Records
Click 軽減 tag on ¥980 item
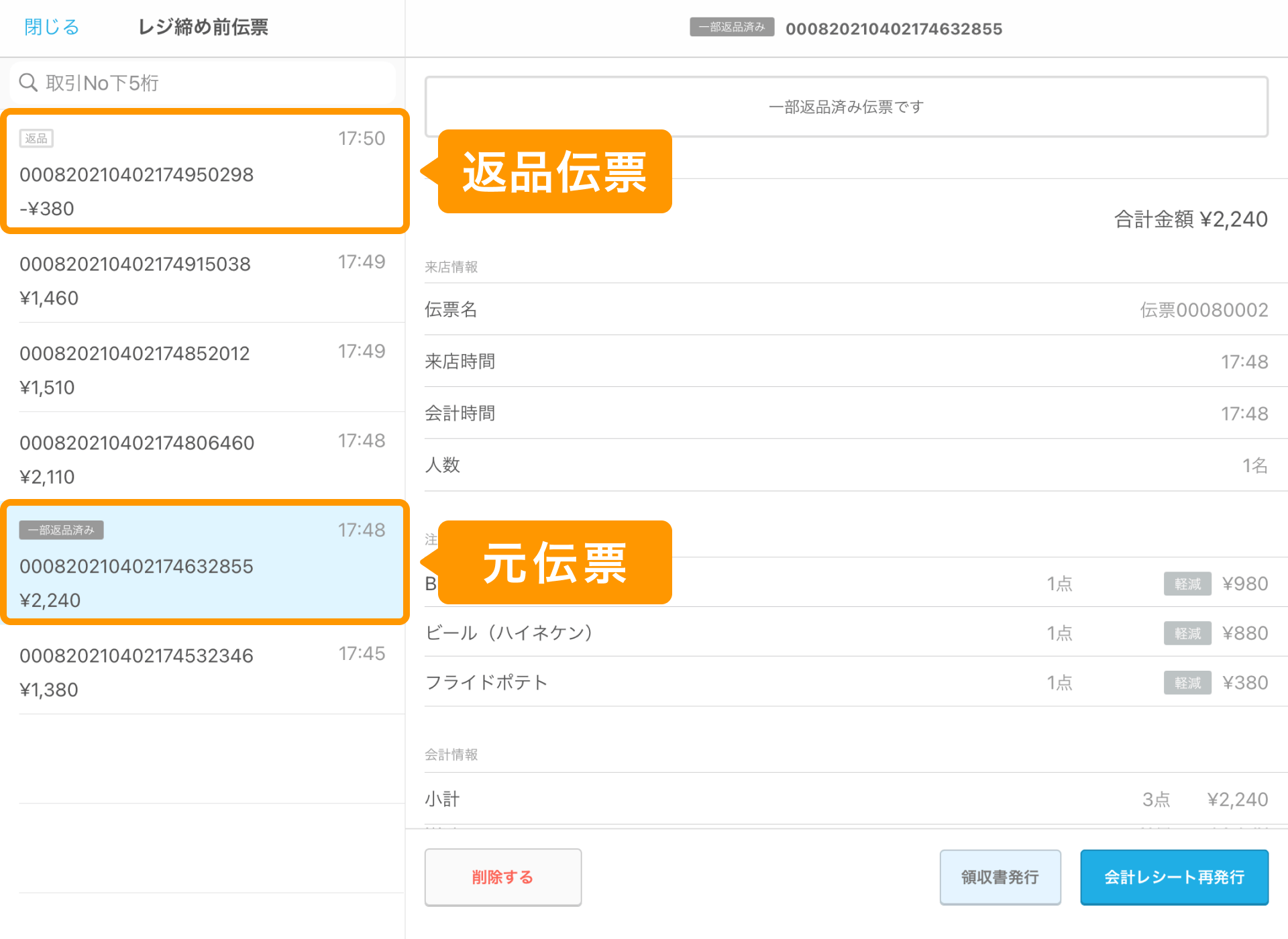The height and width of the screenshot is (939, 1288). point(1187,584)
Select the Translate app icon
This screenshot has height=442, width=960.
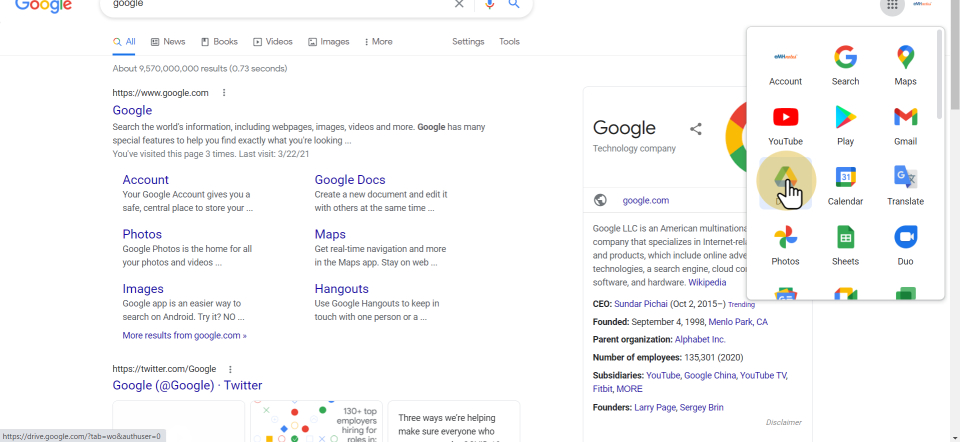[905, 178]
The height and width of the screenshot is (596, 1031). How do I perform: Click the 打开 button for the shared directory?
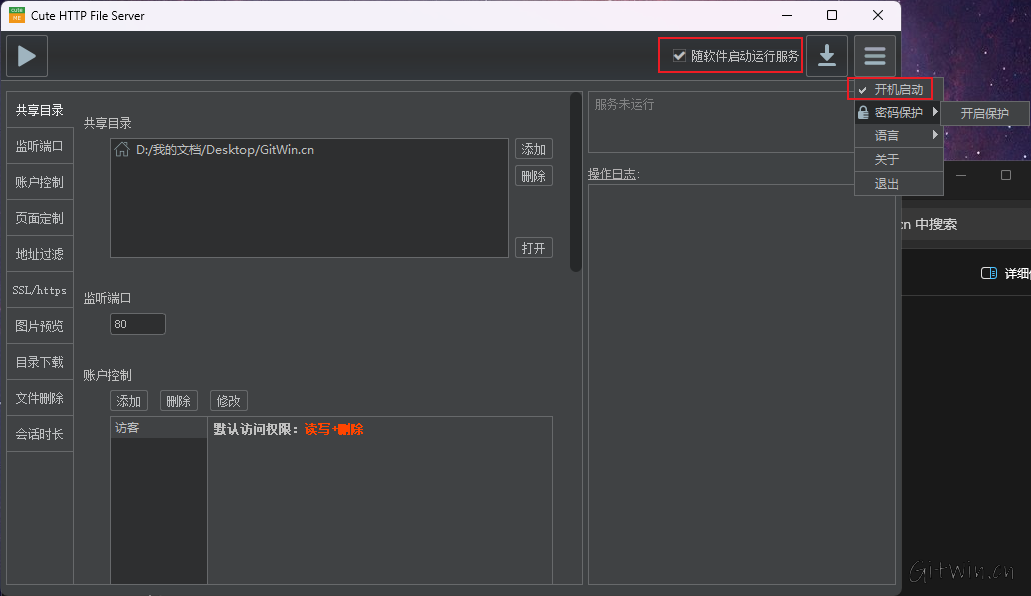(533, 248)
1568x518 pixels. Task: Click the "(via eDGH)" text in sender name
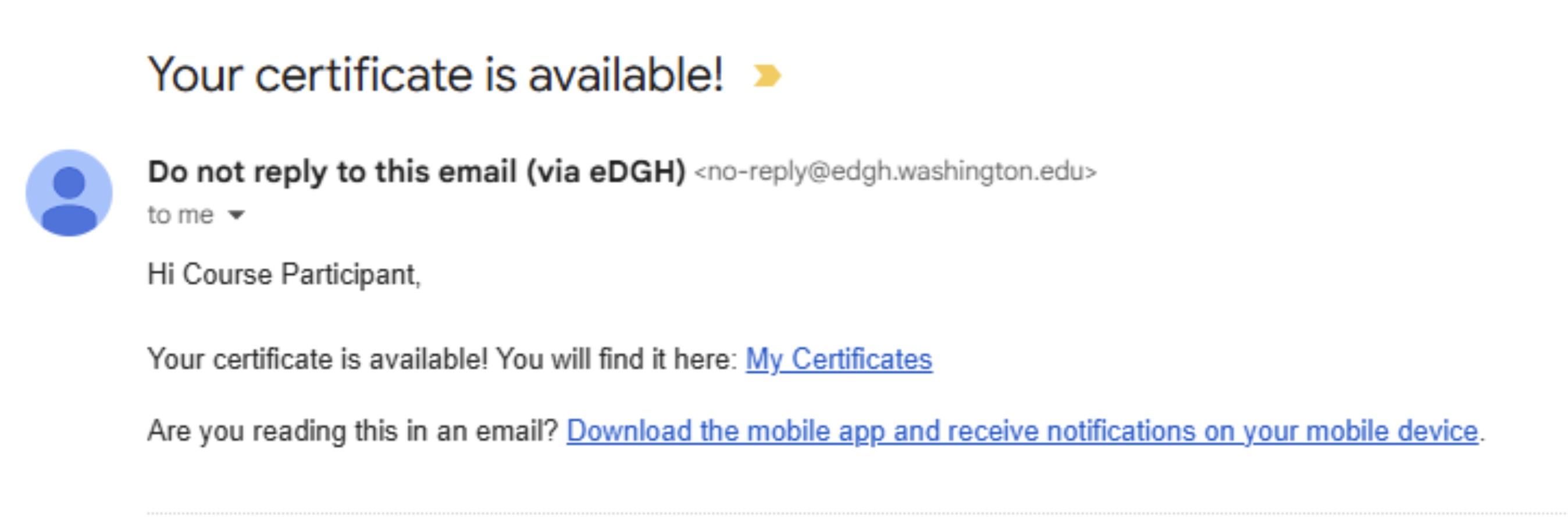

==

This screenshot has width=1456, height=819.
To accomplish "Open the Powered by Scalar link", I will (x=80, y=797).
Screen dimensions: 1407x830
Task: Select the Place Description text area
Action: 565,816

Exercise prompt – Convert the lines between the one holding "Select the Translate app icon" and the one holding "1568x518 pixels. Task: Click", inclusive, into a Markdown table with columns n and Line, giving each line a row number, skipping blank lines, and leaving the pictures out.

Finished task –
| n | Line |
|---|---|
| 1 | Select the Translate app icon |
| 2 | This screenshot has height=442, width=960. |
| 3 | [905, 178] |
| 4 | The height and width of the screenshot is (596, 1031). How do I perform: Click the 打开 button for the shared directory? |
| 5 | (533, 248) |
| 6 | 1568x518 pixels. Task: Click the "(via eDGH)" text in sender name |